Pandas was developed at hedge fund AQR by Wes McKinney to enable quick analysis of financial data. Pandas is an extension of NumPy that supports vectorized operations enabling fast manipulation of financial information.
I’ll be using company data provided by an Intrinio developer sandbox. If you want to follow along, you can find the code and the data on the Analyzing Alpha Github Repo.
import pandas as pd
import numpy as np
import urllib.request
url= 'https://raw.githubusercontent.com/leosmigel ...
/analyzingalpha/master/2019-09-30-data-manipulation-with-python/companies.csv'
with urllib.request.urlopen(url) as f:
companies = pd.read_csv(f, index_col='id')
companies[['name', 'sector']].head()
name sector
id
1 Apple Inc Consumer Goods
2 American Express Co Financial
3 Boeing Co Industrial Goods
4 Caterpillar Inc Industrial Goods
5 Cisco Systems Inc Technology
Making Your Data Tidy
While it’s not needed for these simple examples, I want to introduce Tidy Data. When working with large datasets, and especially for factor analysis, you’ll want to make your life easier and tidy your dataset using pandas.melt. It makes the data easier to analyze and usually more performant. For those who are interested, there’s a great article on medium on Tidying Dataset in Python.
String Operations in Pandas
Often, we’ll need to manipulate string data that are formatted incorrectly. Pandas provides [vectorized string operations/python-for-finance#vectorization). For most string operations, you’ll need to be familiar with regular expressions.
Method | Description |
---|---|
pandas.Series.str.split | Splits string on specified delimiter |
pandas.Series.str.replace | Replaces string on match of string or regex |
pandas.Series.str.extract | Extracts string on regex group match |
Let’s perform an example extract operation by smushing some of our existing data together.
companies_smushed = pd.DataFrame()
companies_smushed['sector_employees'] = companies['sector'] + \
companies['employees'].astype(str)
print(companies[['sector', 'employees']].head())
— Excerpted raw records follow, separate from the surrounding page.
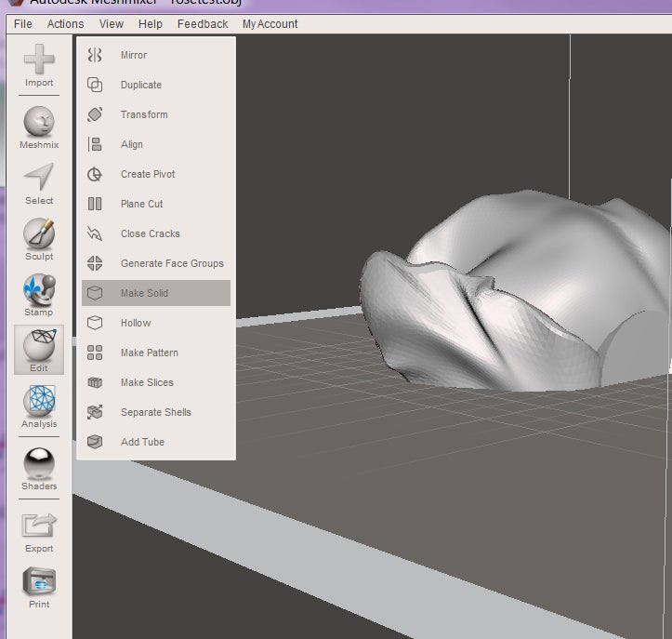Click the Edit tool icon
The height and width of the screenshot is (639, 672).
39,347
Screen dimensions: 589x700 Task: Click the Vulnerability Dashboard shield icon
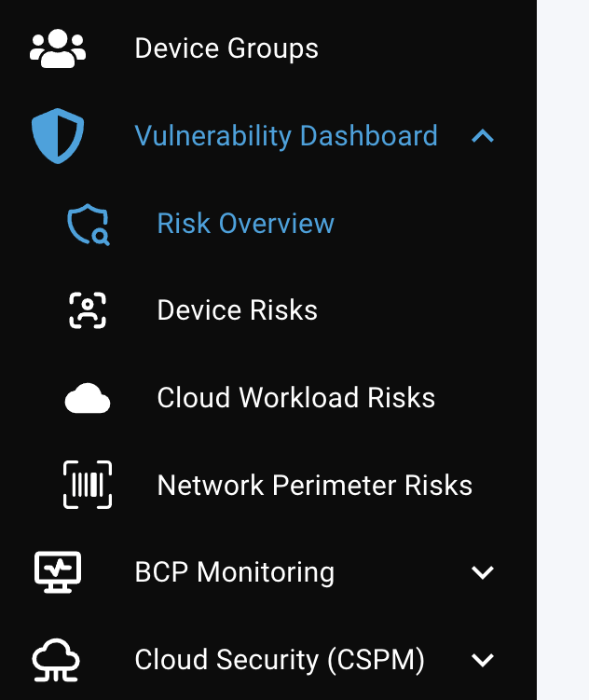[58, 136]
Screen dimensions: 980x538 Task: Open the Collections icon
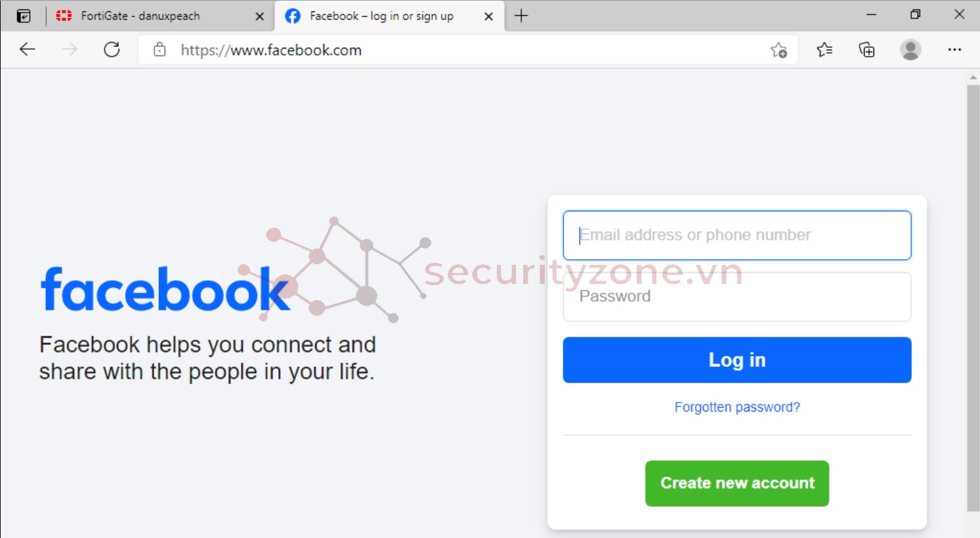(x=866, y=50)
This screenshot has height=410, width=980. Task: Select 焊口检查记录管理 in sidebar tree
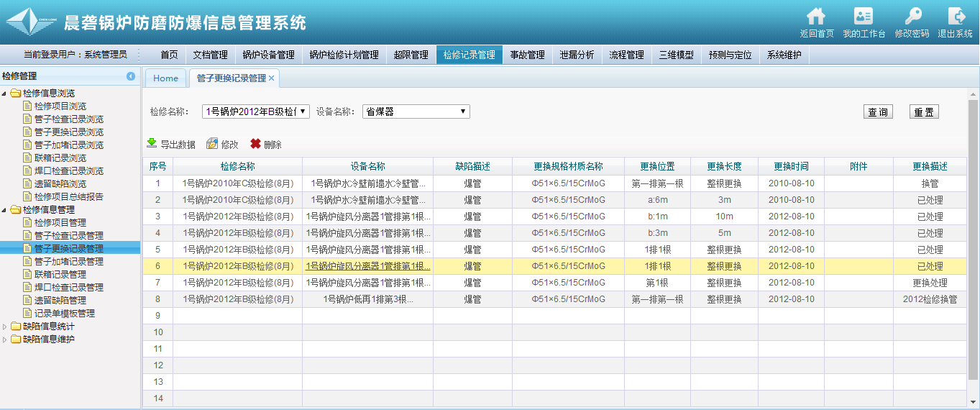[69, 288]
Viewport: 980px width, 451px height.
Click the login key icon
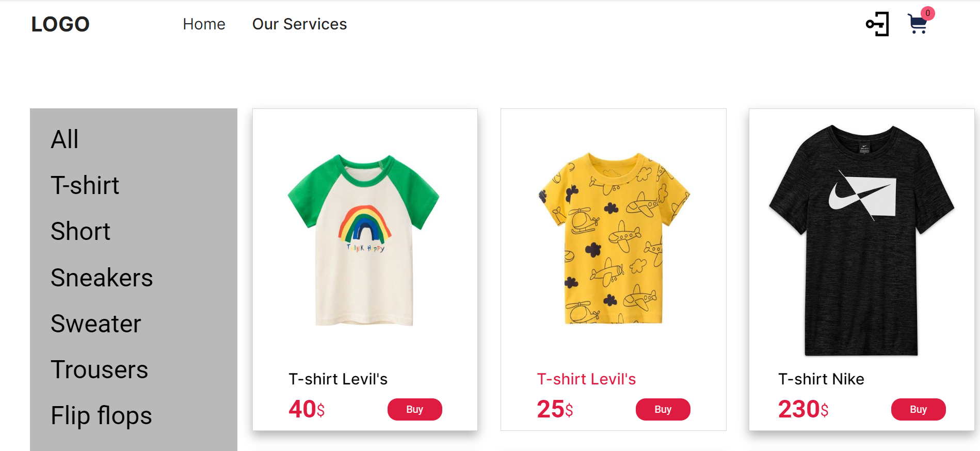click(877, 24)
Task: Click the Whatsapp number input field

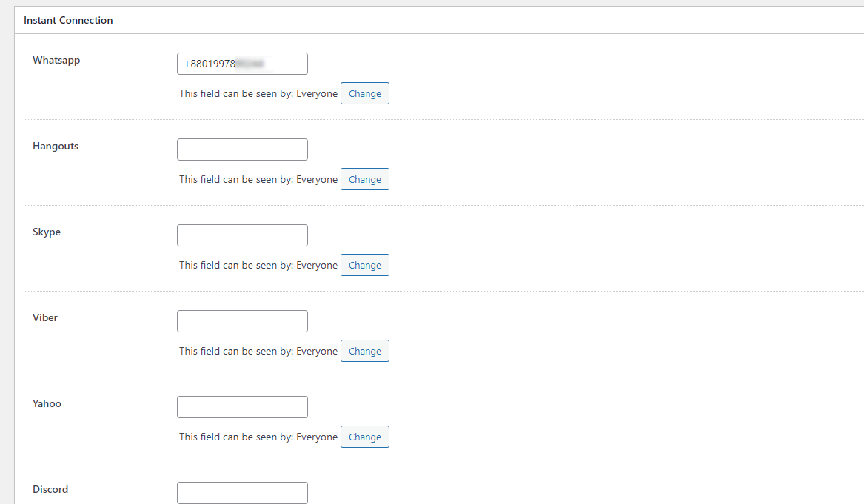Action: [242, 64]
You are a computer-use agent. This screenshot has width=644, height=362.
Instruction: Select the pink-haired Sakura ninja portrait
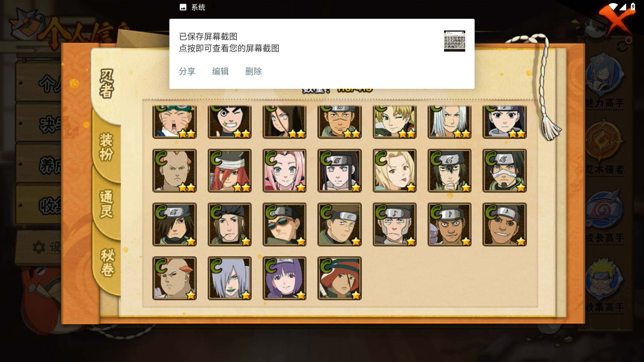(284, 171)
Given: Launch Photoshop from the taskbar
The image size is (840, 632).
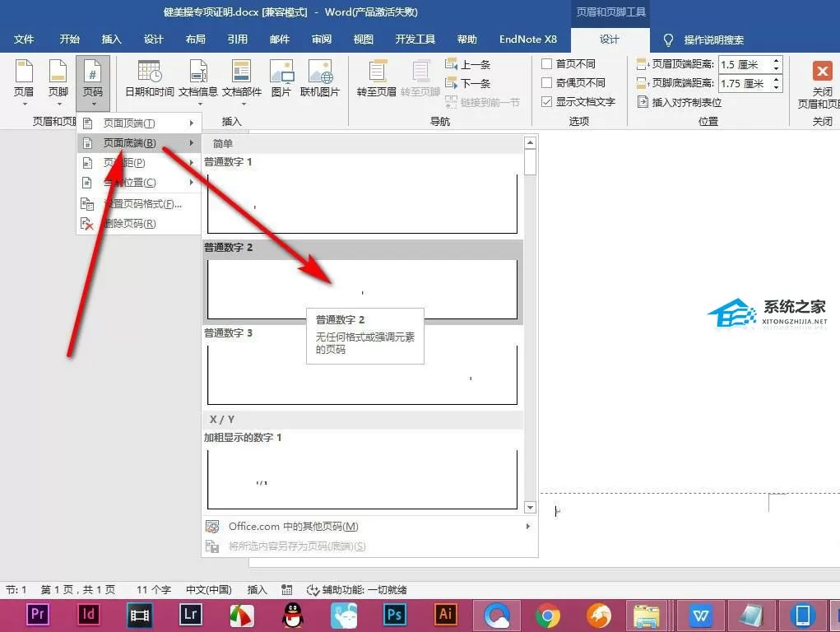Looking at the screenshot, I should (x=394, y=615).
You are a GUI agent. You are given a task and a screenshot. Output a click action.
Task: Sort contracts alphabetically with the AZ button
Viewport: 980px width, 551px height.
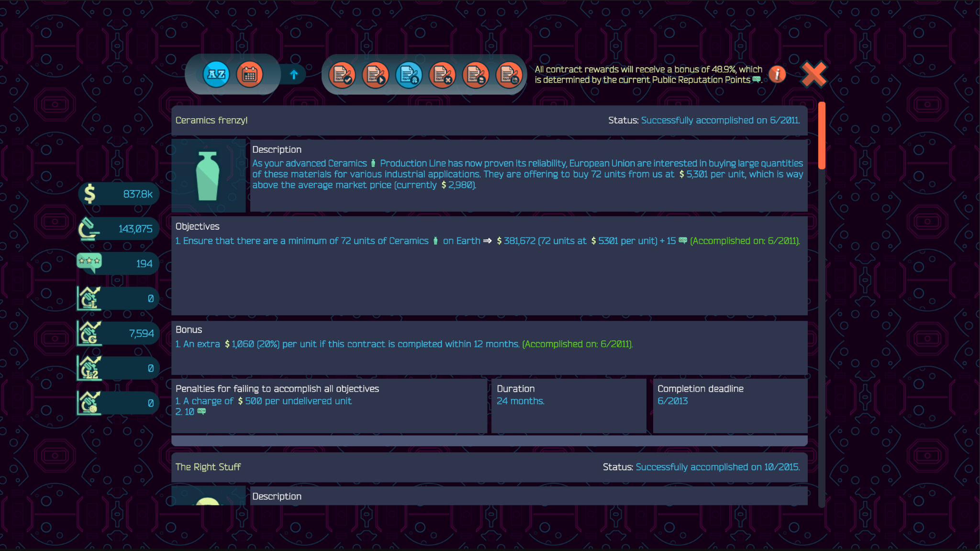tap(216, 74)
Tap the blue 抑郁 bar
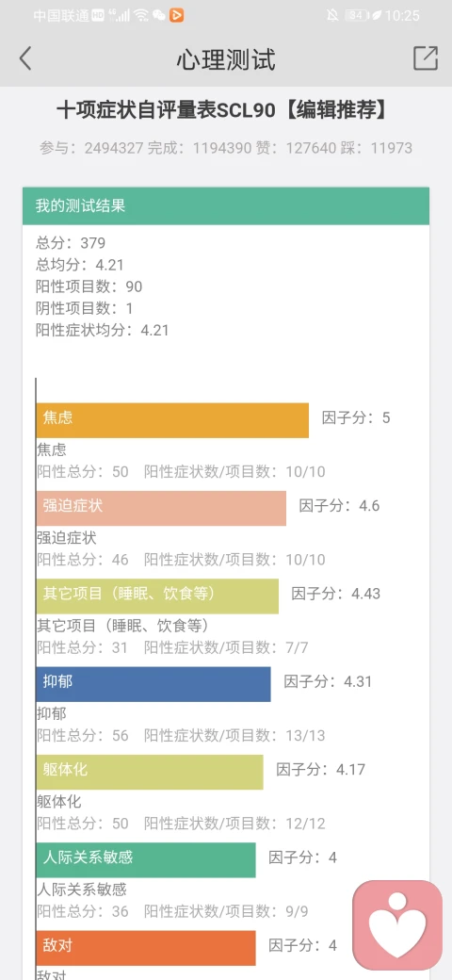452x980 pixels. click(153, 684)
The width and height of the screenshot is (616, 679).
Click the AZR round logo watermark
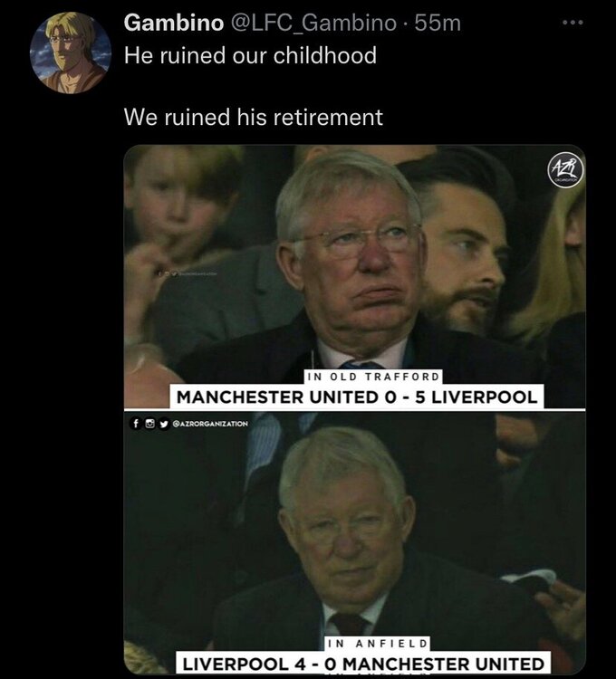pyautogui.click(x=566, y=170)
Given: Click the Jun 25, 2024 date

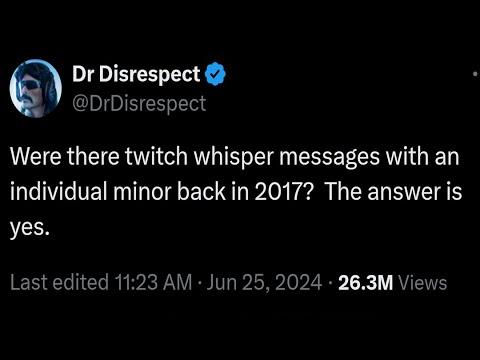Looking at the screenshot, I should [264, 282].
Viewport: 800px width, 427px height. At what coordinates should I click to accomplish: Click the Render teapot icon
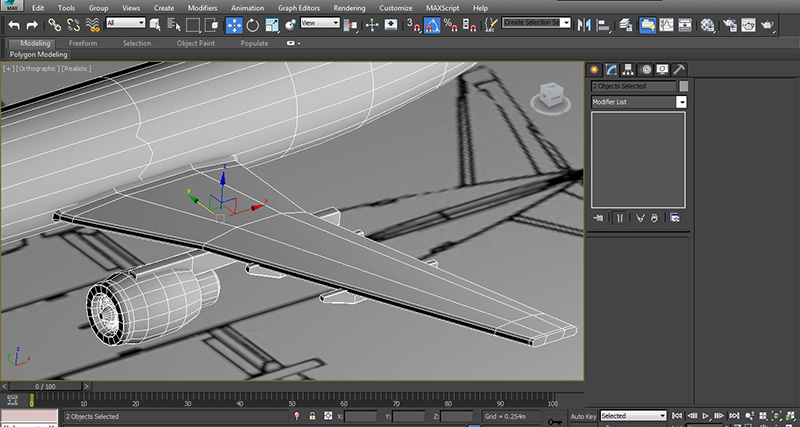[766, 24]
print(companies_smushed.head())
companies_smushed = companies_smushed['sector_employees'].str.extract(r'(\D+)(\d+)')
companies_smushed.head()
sector employees
0 Consumer Goods 132000
1 Financial 59000
2 Industrial Goods 153027
3 Industrial Goods 104000
4 Technology 74200
sector_employees
0 Consumer Goods 132000
1 Financial 59000
2 Industrial Goods 153027
3 Industrial Goods 104000
4 Technology 74200
0 1
0 Consumer Goods 132000
1 Financial 59000
2 Industrial Goods 153027
3 Industrial Goods 104000
4 Technology 74200
Grouping Operations: Split-Apply-Combine
Grouping operations can be broken down into three steps:
- Split the data into groups
- Apply a function to each group
- Combine the groups into a result
Before we use pandas to group and modify our data, let’s look at how we could accomplish counting the number of companies in each sector using python.
sector_count = {}
for sector in companies['sector']:
if sector_count.get(sector):
sector_count.update({sector: sector_count[sector] + 1})
else:
sector_count.update({sector: 1})
print(sector_count)
{'Consumer Goods': 4,
'Financial': 5,
'Industrial Goods': 5,
'Technology': 5,
'Basic Materials': 2,
'Services': 3,
'Healthcare': 4}
Grouping
pandas.Dataframe.groupby gives us a better way to group data. groupby returns a DataFrameGroupBy or a SeriesGroupBy object. These objects can be thought of as a group. You can see below that sector_group.groups returns a dictionary of key/value pairs being sectors and their associated rows. See below that the financial group contains rows ([1, 6, 8, 14, 23]) respectively.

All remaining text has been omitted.